Aim of the exercise: Would you please copy each line of the data in which the string "Tenerife" occurs?
===== Data for analysis =====
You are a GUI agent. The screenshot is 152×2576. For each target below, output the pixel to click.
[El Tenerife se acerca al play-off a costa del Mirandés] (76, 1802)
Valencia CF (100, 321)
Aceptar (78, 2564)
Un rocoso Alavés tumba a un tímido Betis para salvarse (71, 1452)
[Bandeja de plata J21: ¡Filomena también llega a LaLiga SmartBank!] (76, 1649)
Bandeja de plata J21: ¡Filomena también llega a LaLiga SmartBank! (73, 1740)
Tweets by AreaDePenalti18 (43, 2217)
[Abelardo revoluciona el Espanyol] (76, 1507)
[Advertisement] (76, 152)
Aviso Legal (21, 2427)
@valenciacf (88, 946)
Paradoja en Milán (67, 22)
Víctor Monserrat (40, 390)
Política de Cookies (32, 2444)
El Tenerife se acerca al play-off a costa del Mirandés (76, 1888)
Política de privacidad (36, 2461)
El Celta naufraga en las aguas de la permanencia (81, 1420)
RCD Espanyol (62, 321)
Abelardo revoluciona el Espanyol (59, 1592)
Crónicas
=====
===== Data for analysis =====
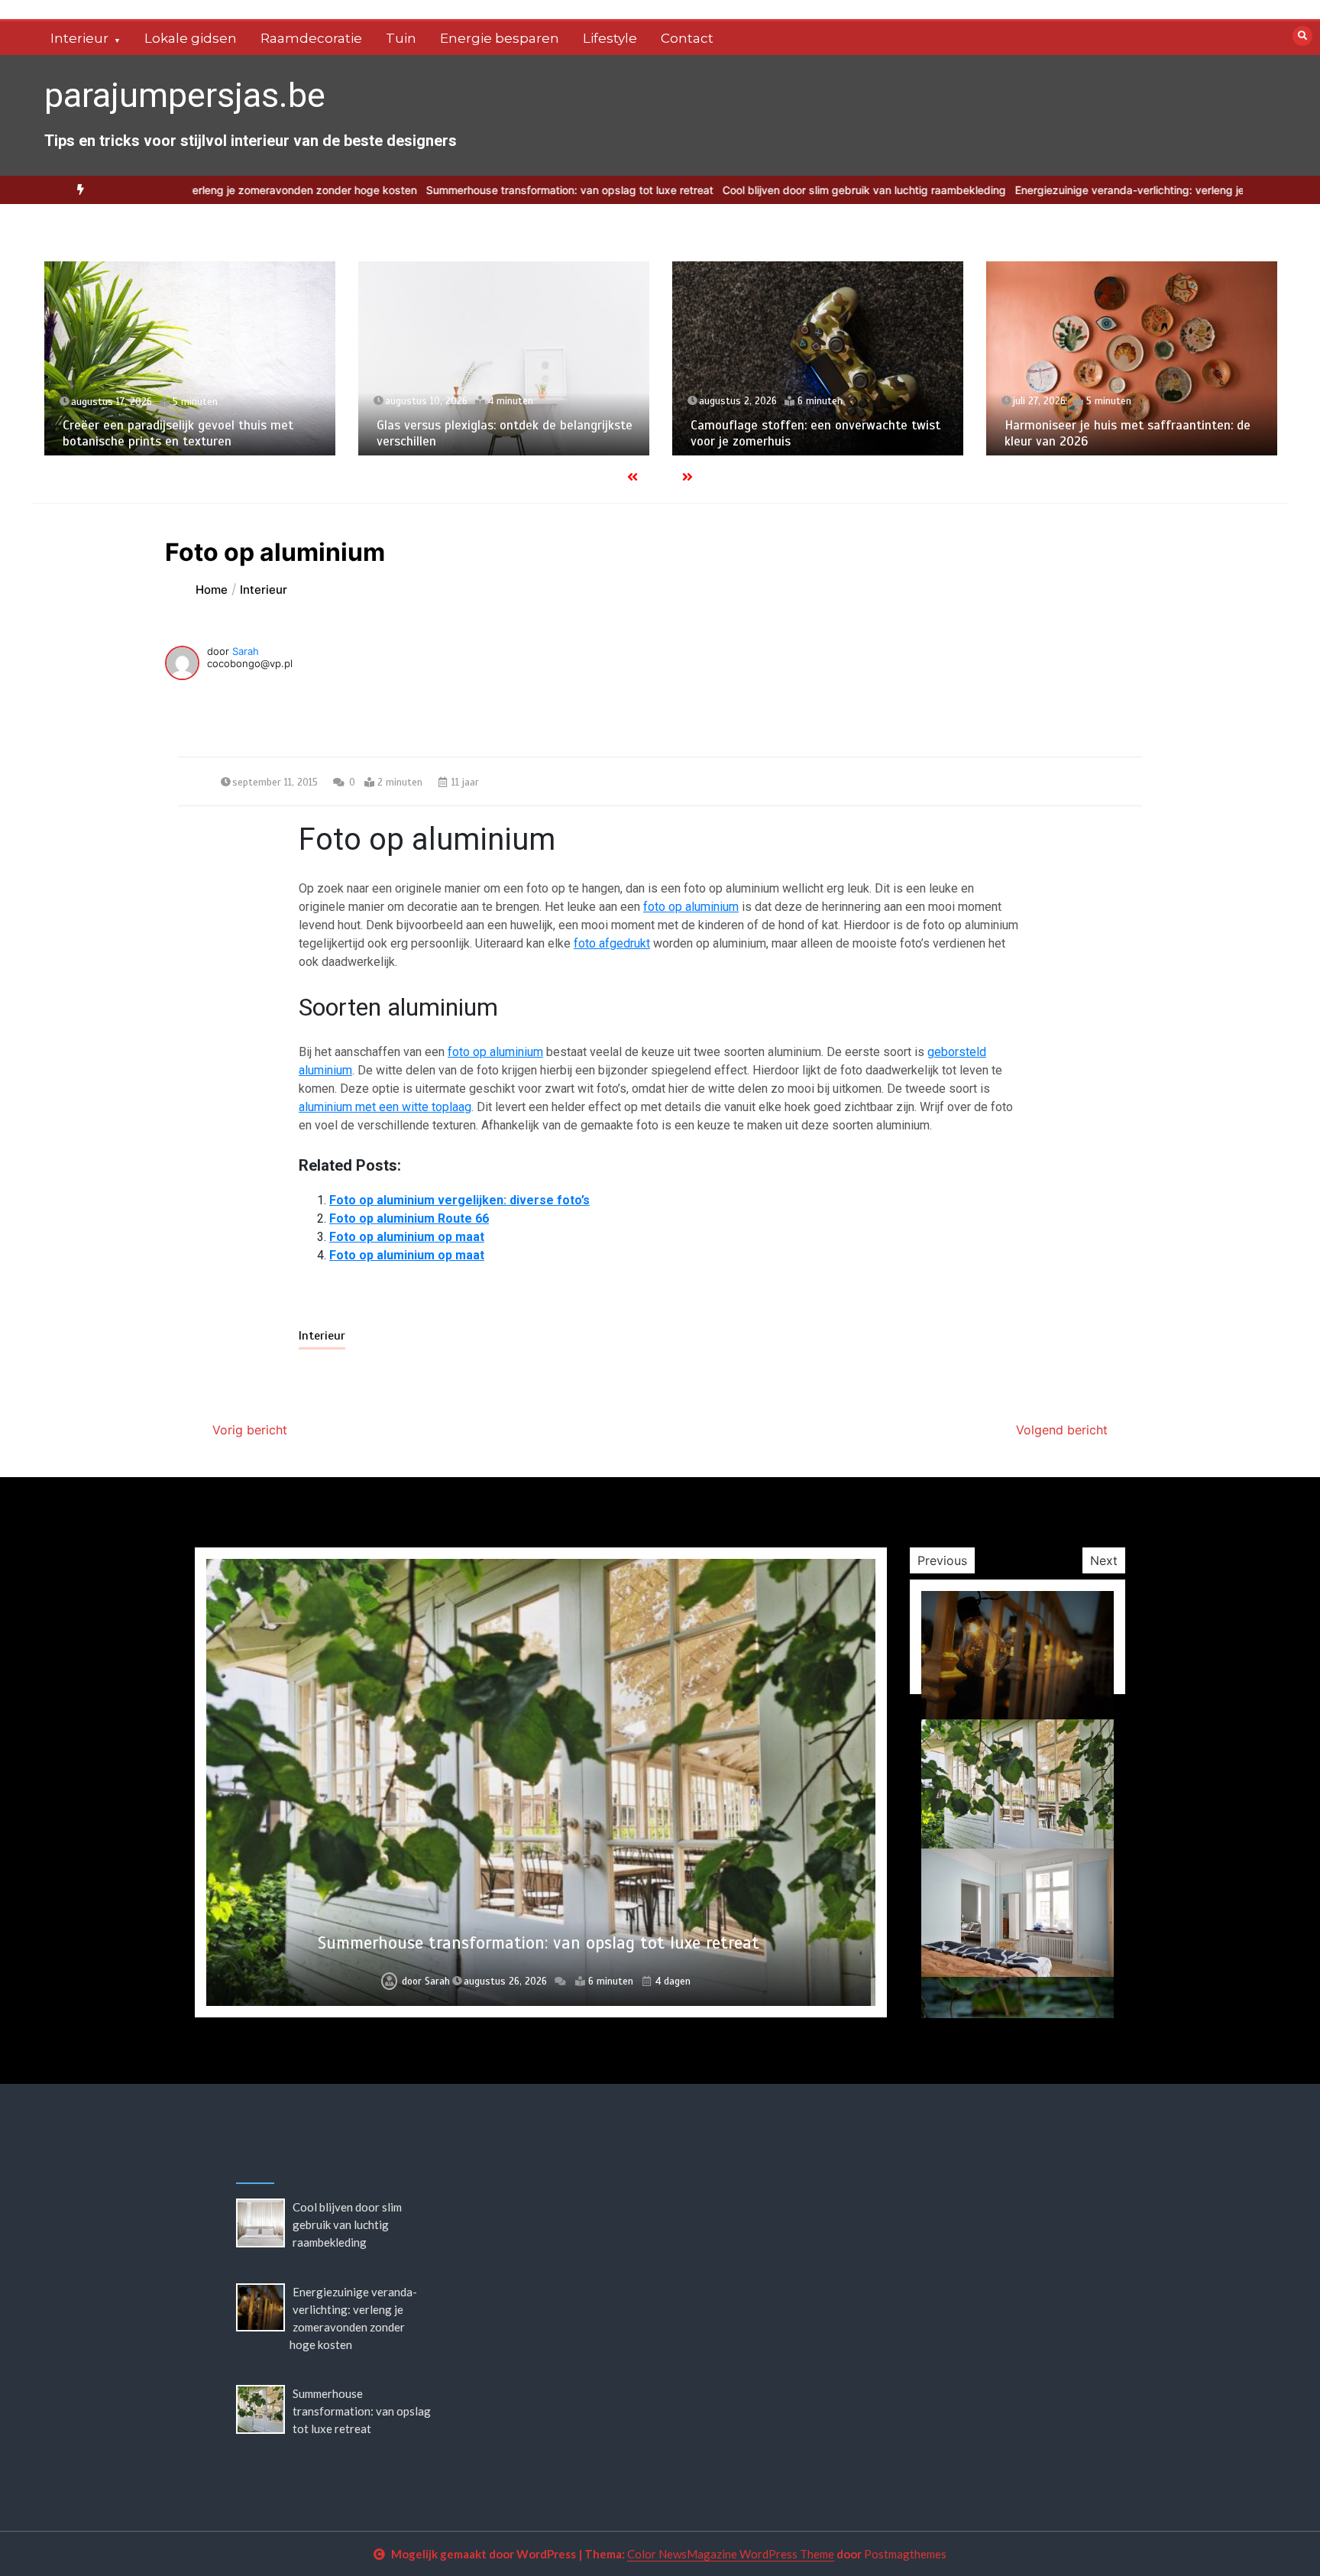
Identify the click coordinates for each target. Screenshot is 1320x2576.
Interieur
=====
===== Data for analysis =====
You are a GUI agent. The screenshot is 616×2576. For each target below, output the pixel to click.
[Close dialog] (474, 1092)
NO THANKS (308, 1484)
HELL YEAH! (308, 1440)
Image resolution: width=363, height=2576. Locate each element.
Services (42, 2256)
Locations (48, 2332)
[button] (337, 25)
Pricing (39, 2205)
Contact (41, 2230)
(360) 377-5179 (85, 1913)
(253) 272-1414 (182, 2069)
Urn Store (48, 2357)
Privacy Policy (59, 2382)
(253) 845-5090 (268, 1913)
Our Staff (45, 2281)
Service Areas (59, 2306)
=====
Result:
[El Tenerife se acerca al play-off a costa del Mirandés] (76, 1802)
El Tenerife se acerca al play-off a costa del Mirandés (76, 1888)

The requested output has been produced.